Blitz antidroga a Fontanafredda: smantellata rete di spaccio vicino alle scuole
Operazione della Polizia Locale con le unità cinofile: sequestrate dosi di hashish e centrali domestiche di confezionamento. Il Comune rilancia su prevenzione e dialogo con famiglie e scuole

Operazione all’alba nel territorio di Fontanafredda, dove la Polizia Locale ha smantellato una rete di micro-spaccio attiva nei pressi degli istituti scolastici. Il blitz, coordinato dal comandante Marco Sartori, è scattato nelle prime ore del 25 marzo e si è poi esteso anche ai comuni limitrofi di Porcia e Brugnera.

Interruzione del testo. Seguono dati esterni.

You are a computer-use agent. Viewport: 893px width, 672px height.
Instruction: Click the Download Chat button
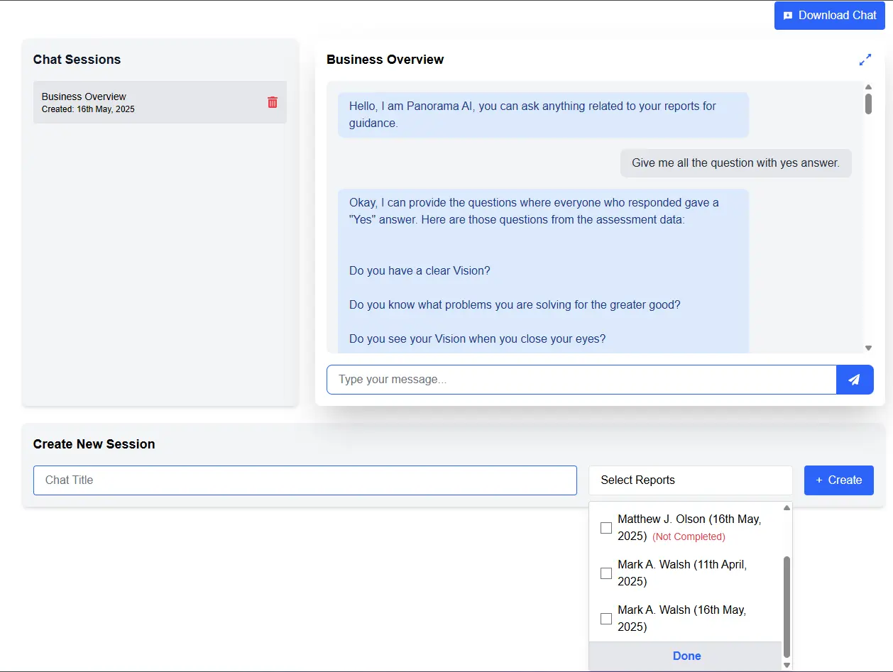click(829, 15)
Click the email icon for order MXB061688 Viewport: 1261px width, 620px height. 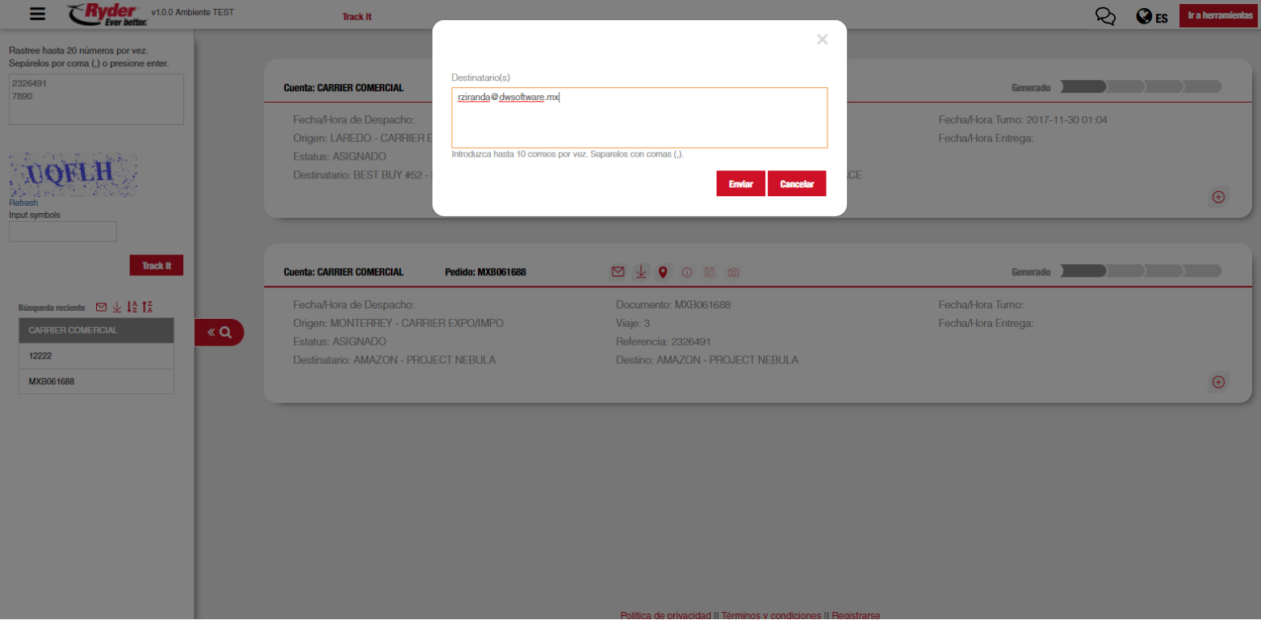618,272
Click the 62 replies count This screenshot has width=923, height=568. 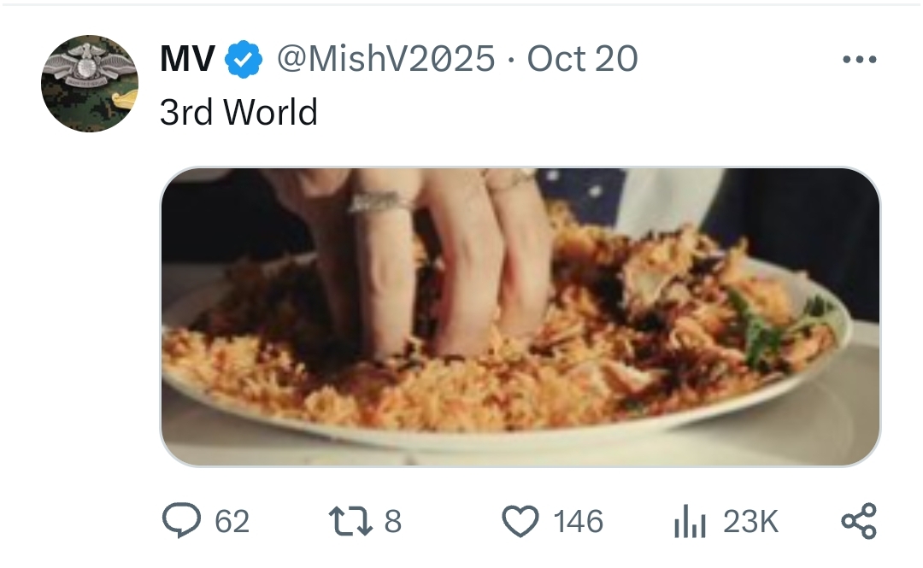tap(232, 522)
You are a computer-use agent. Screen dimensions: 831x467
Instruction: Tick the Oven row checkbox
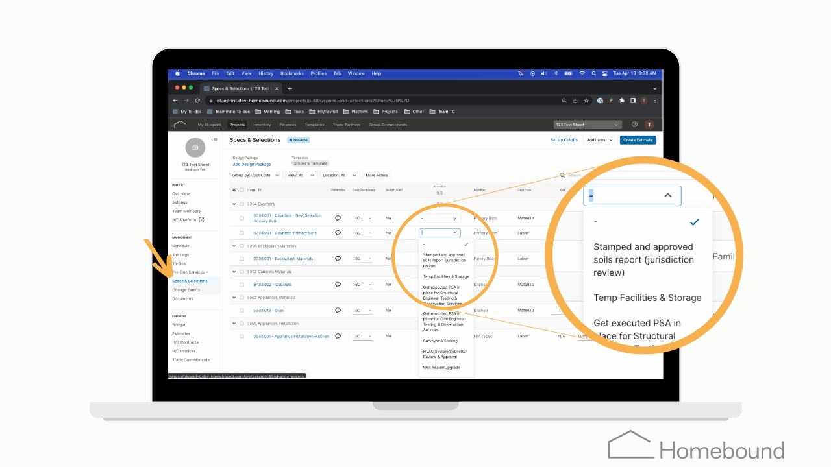click(x=242, y=311)
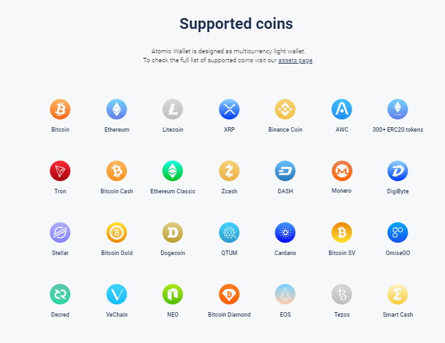Select the Ethereum diamond icon

tap(116, 109)
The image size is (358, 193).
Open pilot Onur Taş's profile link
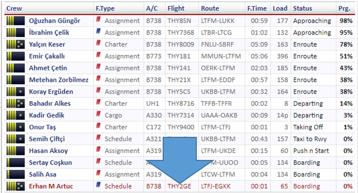(43, 127)
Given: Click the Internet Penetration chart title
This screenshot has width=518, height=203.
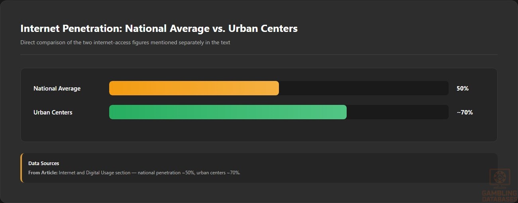Looking at the screenshot, I should click(x=159, y=28).
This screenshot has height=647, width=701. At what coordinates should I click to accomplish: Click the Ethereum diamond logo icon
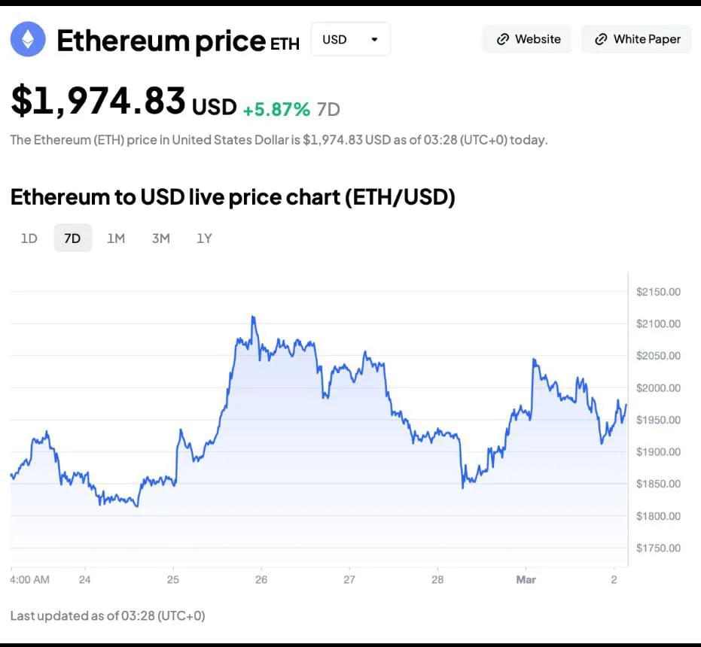click(28, 39)
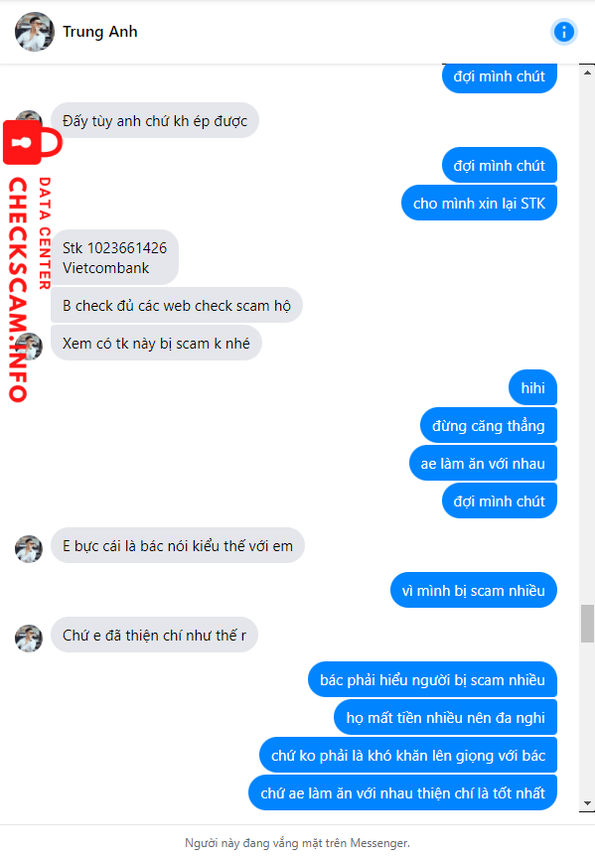Click the scrollbar down arrow
Image resolution: width=595 pixels, height=858 pixels.
[587, 803]
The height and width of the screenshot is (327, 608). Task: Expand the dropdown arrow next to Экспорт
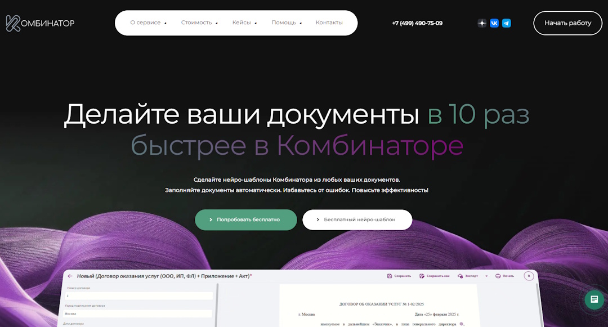tap(486, 276)
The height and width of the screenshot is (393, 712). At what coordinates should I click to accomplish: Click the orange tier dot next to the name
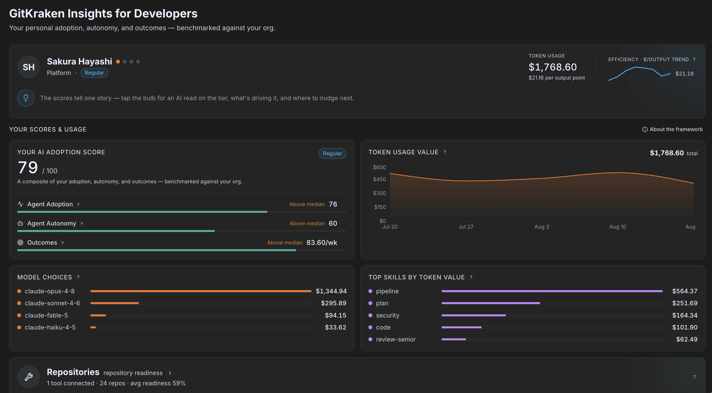click(x=118, y=62)
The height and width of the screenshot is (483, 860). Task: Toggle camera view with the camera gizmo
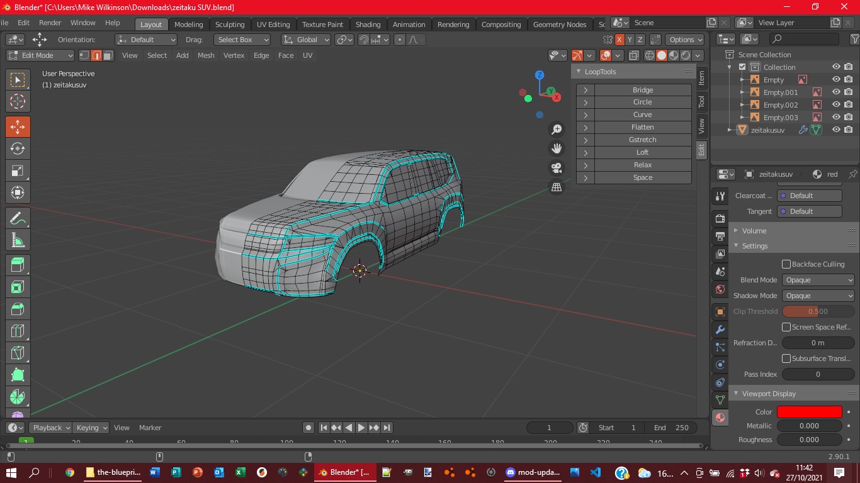(x=557, y=168)
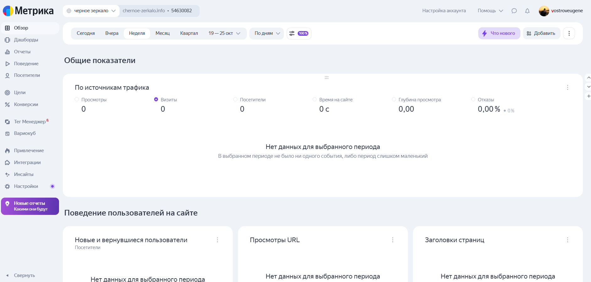Click the Что нового button
This screenshot has height=282, width=591.
coord(499,34)
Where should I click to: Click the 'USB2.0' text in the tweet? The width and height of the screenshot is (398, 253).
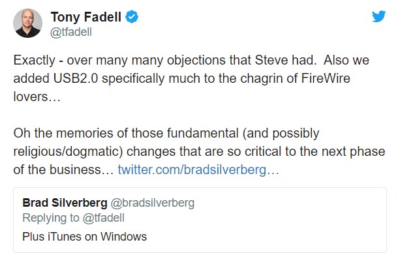(x=76, y=78)
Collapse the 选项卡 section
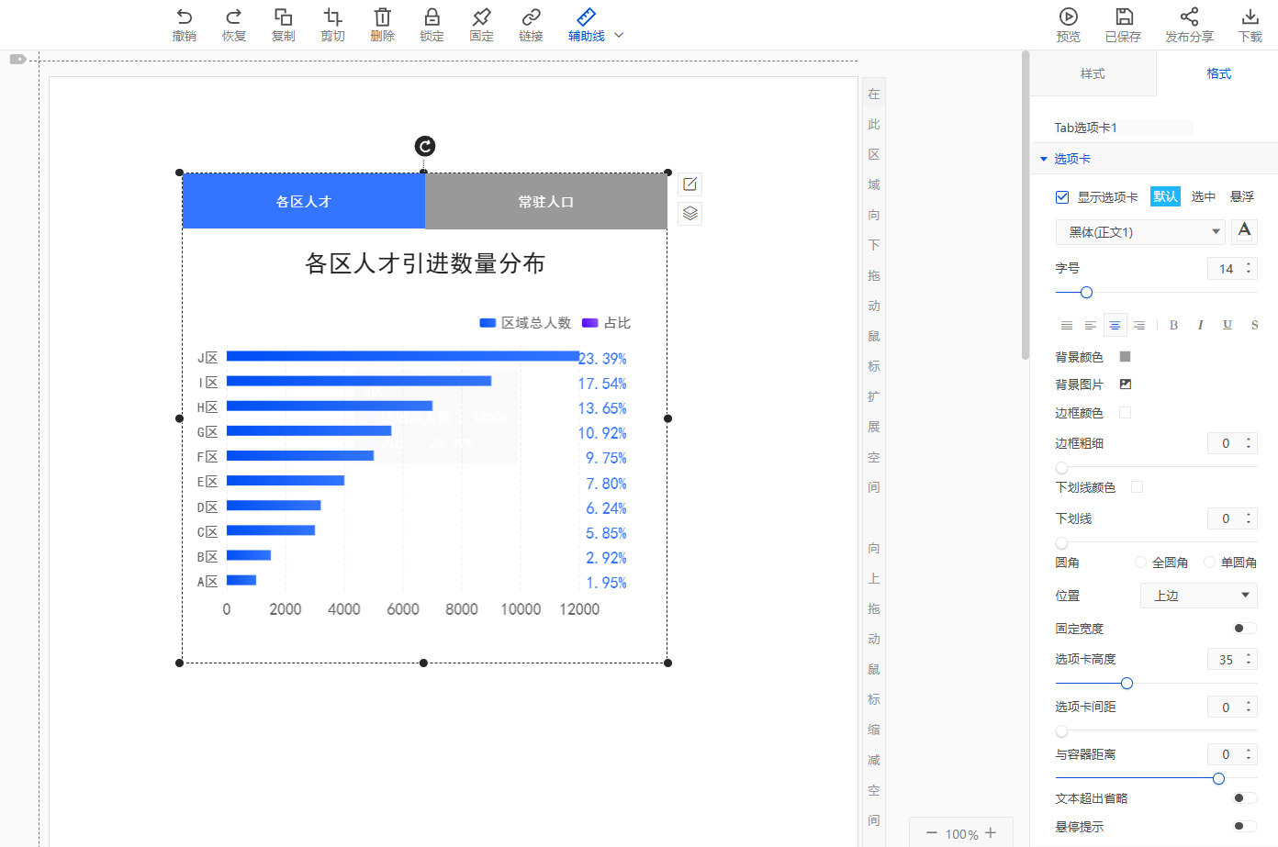 tap(1044, 159)
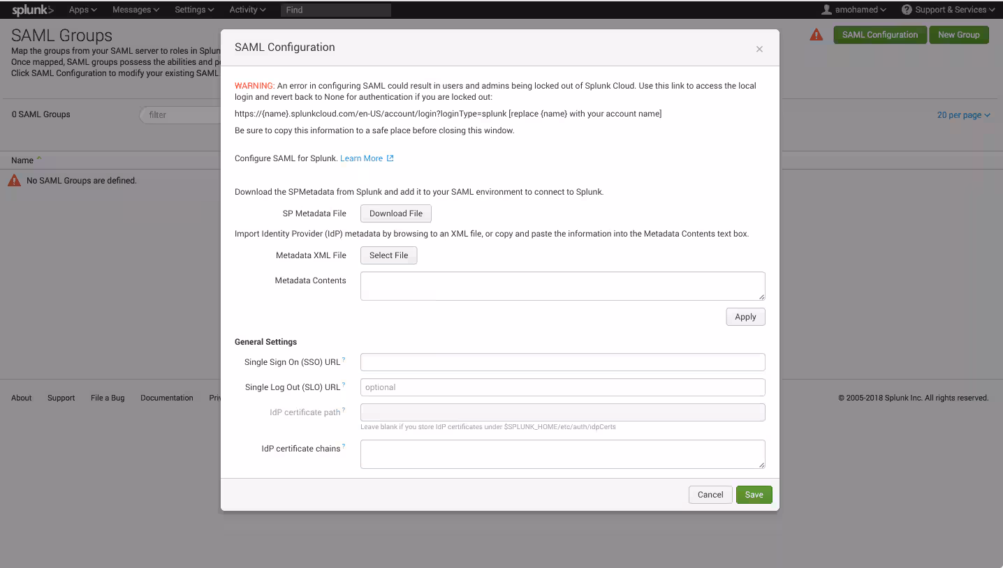Expand the 20 per page selector
Screen dimensions: 1003x568
[x=963, y=115]
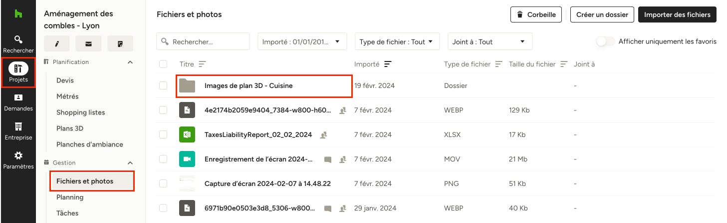727x223 pixels.
Task: Open Devis in the Planification menu
Action: 65,80
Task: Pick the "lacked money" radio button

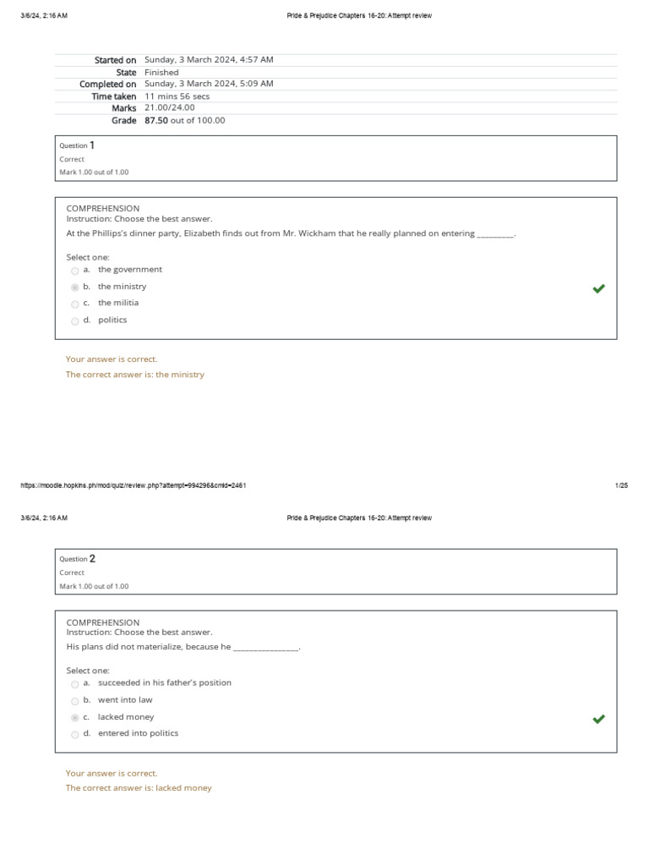Action: [75, 718]

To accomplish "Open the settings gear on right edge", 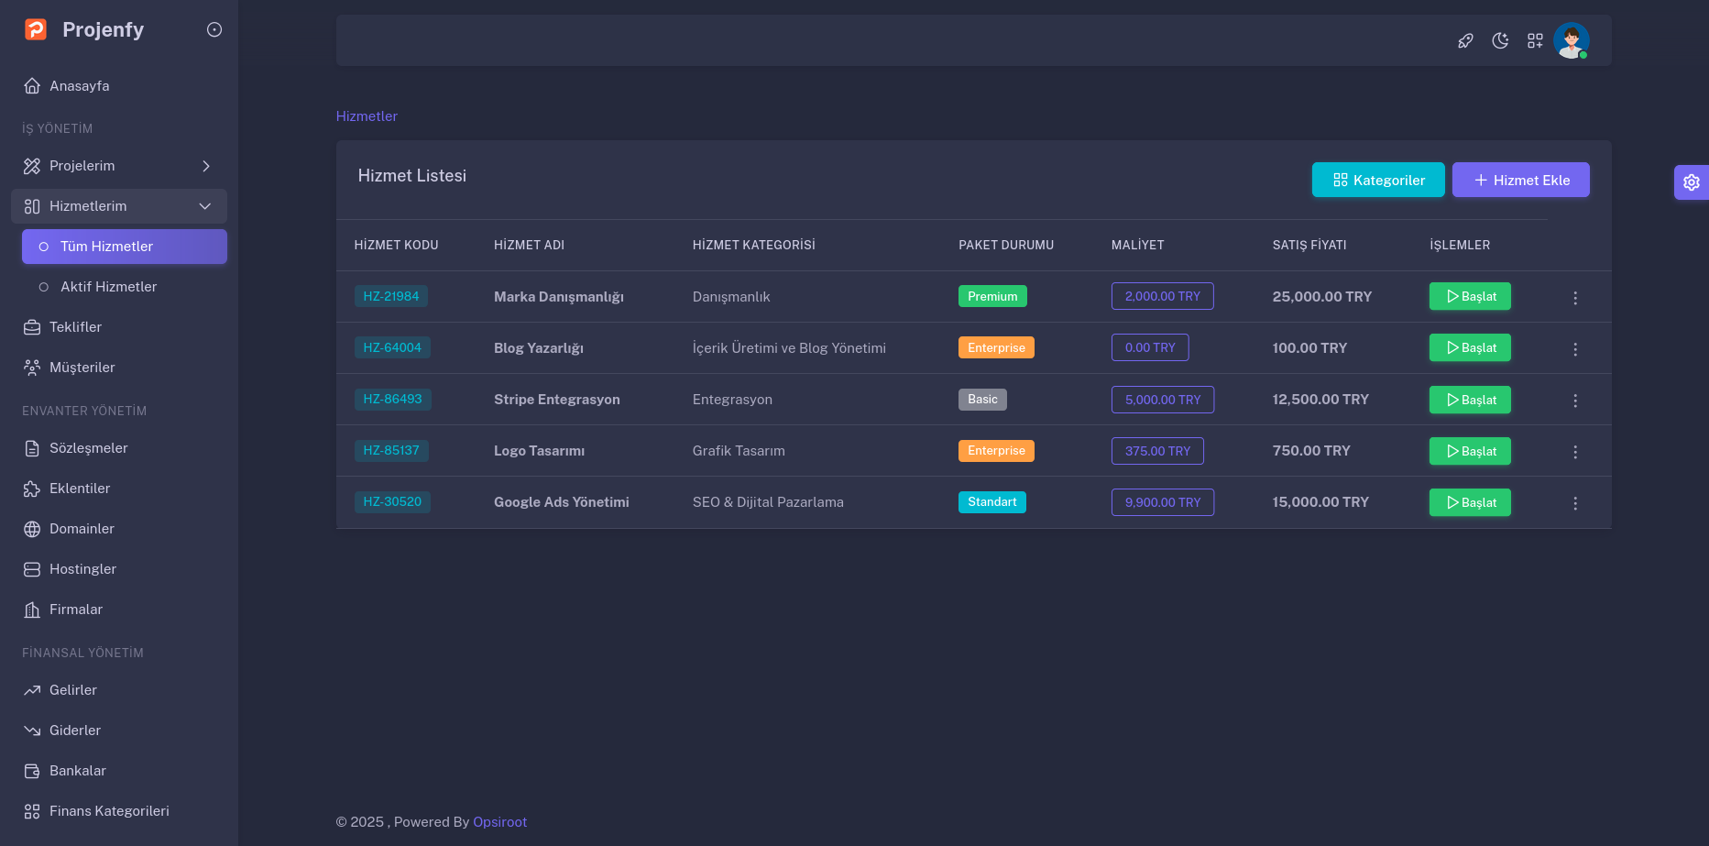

Determinante il contributo delle unità cinofile Winchester e Nico: grazie al loro fiuto sono state individuate diverse dosi di hashish già confezionate e pronte per la vendita, destinate in particolare a giovani studenti intercettati negli orari di ingresso e uscita da scuola.
Le perquisizioni: scoperta una rete organizzata
L’intervento non si è limitato al sequestro della sostanza stupefacente. Le perquisizioni hanno portato alla luce vere e proprie “centrali casalinghe” per il confezionamento della droga: bilancini di precisione, materiale per il taglio e il confezionamento e tutto il necessario per la distribuzione al dettaglio.
Elementi che, secondo gli investigatori, delineano un sistema organizzato e strutturato, capace di operare in modo mirato proprio nei luoghi frequentati dai più giovani.
La linea del Comune: più controlli ma anche prevenzione
Dietro l’operazione c’è anche una precisa strategia amministrativa. Il vicesindaco Alessandro Feltrin ha ribadito la necessità di affiancare all’azione repressiva un percorso educativo e sociale.
«La repressione da sola non basta – ha sottolineato –. L’obiettivo è aiutare questi ragazzi prima che sia troppo tardi». Feltrin ha inoltre annunciato la propria disponibilità a incontrare direttamente le famiglie in difficoltà, in un’ottica di collaborazione con il territorio.
Accanto ai controlli, il Comune ha avviato un piano di sensibilizzazione che coinvolgerà anche le parrocchie locali. L’iniziativa punta a informare i minori sui rischi legati all’uso di sostanze stupefacenti e a fornire ai genitori strumenti concreti per riconoscere segnali di disagio.
Il ruolo chiave delle scuole
Fondamentale, in questo contesto, il contributo degli insegnanti delle scuole superiori. Sono stati proprio alcuni docenti a cogliere i primi segnali di malessere tra gli studenti, attivandosi per supportare i ragazzi coinvolti e favorire il dialogo con le famiglie e le istituzioni.
Una presenza quotidiana che si conferma presidio essenziale contro fenomeni di devianza giovanile.
Il sindaco: “Nessuna zona d’ombra”
Sulla vicenda è intervenuto anche il sindaco Michele Pegolo, che ha sottolineato la compattezza dell’amministrazione nella lotta allo spaccio.
«A Fontanafredda non esistono zone d’ombra – ha dichiarato –. La sicurezza dei cittadini, soprattutto dei più giovani, è una priorità assoluta». Il primo cittadino ha inoltre ribadito l’impegno dell’ente nel proseguire sia sul fronte dei controlli sia su quello educativo.